Murphy leaned over and snapped a button on a small radio that was built into a bookcase. He twirled the dials for a moment as he looked at the watch on his wrist.

“——interrupt our program,” a voice said through the loudspeaker, “to bring you further news about the Airliner Memphis of the Transatlantic Transport Airways that left Ireland this morning on its maiden voyage with passengers and cargo. The planes that were out searching for her had to return to their bases when night overtook them. But a half-dozen destroyers and other ships that were in the vicinity of the position she was last heard from are speeding toward the spot. It is still hoped that only her wireless has gone out of order and that she is continuing on her journey to New York, although captains of ships along her route say she has not passed above them. Of course, she may be flying high to avoid the areas of fog that are forecast along her regular course. We will bring you further news about the Memphis as soon as it is received. This is——”

Murphy clicked off the radio and a little smile curled the corners of his mouth. “They'll have to do a lot of searching,” he said. “A few things that wouldn't sink may have escaped the fire, but not many. They'll find, patches of oil and come to the conclusion that something caused an explosion and that she was lost with all hands aboard.”

“Until Barnes talks,” Duncan said dryly.

“But he hasn't talked yet,” Mordecai Murphy said. “And I don't think he ever will. He doesn't like publicity and he works as a lone wolf a great deal of the time. He only has four flyers working with him since Hawkins and Henderson were lulled. You see, he has a pretty big interest in Transatlantic Transport himself. If the stock begins to toboggan because of the loss of the Memphis it is going to hurt him. He will have enough sense not to talk until he has proof of his story. He knows his story will be discredited because he is a large stockholder in Transatlantic. He knows the newspapers would laugh at him if he said that he just happened to be flying the Atlantic and saw the ship shot down in flames. A thing like that could happen only to a man like Barnes. But people wouldn't believe it unless he has conclusive proof. That's why he isn't talking yet.”

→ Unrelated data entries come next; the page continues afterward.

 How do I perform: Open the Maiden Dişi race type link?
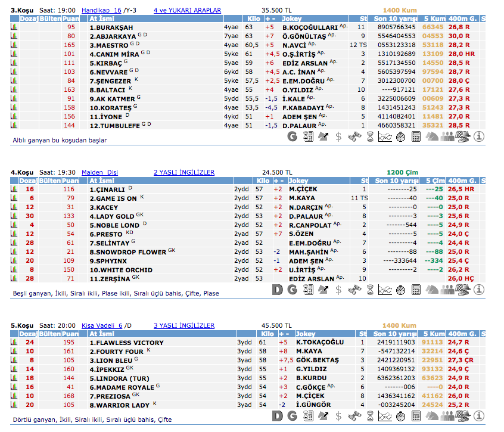99,172
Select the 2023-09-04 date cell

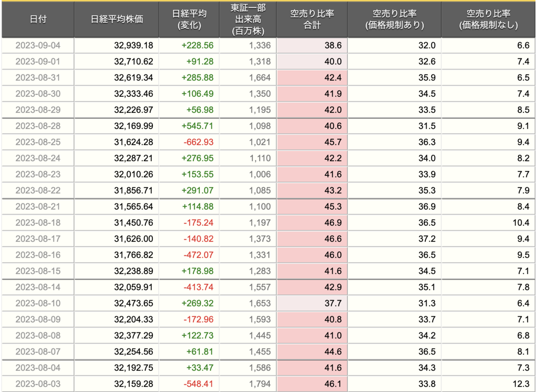[x=38, y=46]
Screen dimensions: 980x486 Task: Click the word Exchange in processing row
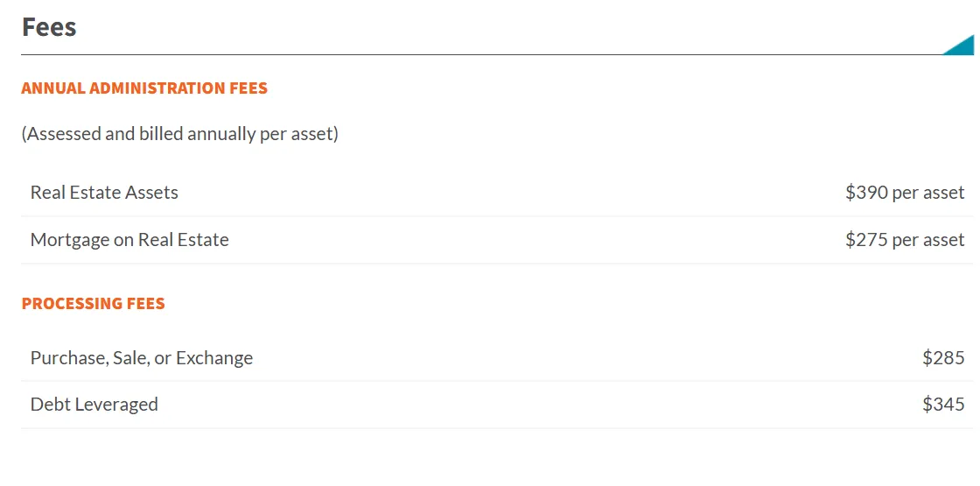214,358
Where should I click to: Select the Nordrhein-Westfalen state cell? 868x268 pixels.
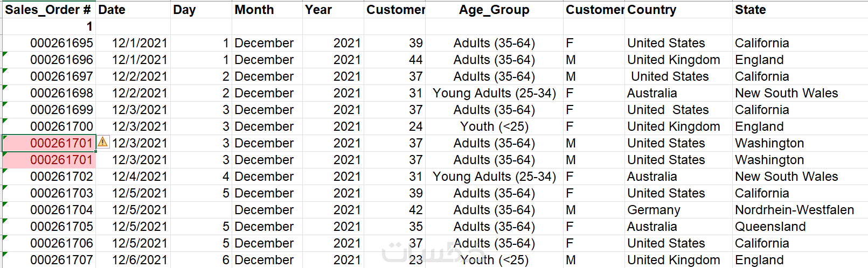tap(794, 210)
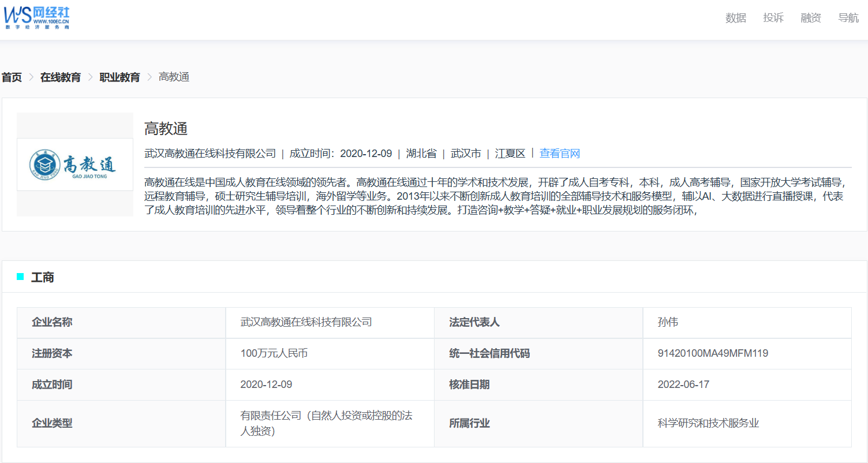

“But he will talk,” Duncan said. “If he recognized you by that flying trick you spoke of they'll comb the earth for you and they'll find you. This isn't any little personal fight between you and Barnes. It's an international incident. It's like those mysterious submarines that were sinking shipping in the Mediterranean that aroused the whole world and brought half the sea power of the world there. You don't seem to realize that it is a big incident. It——”

“Sh——” Murphy Said, extending the palm of one hand outward. “You talk too damned much, Duncan. I told you I did not believe Barnes would ever talk. I'll tell you why: I have a dozen agents waiting to inform me where Barnes has landed, in both Ireland and England. Sneed, my secretary, made contact with them as soon as I landed this afternoon and gave instructions.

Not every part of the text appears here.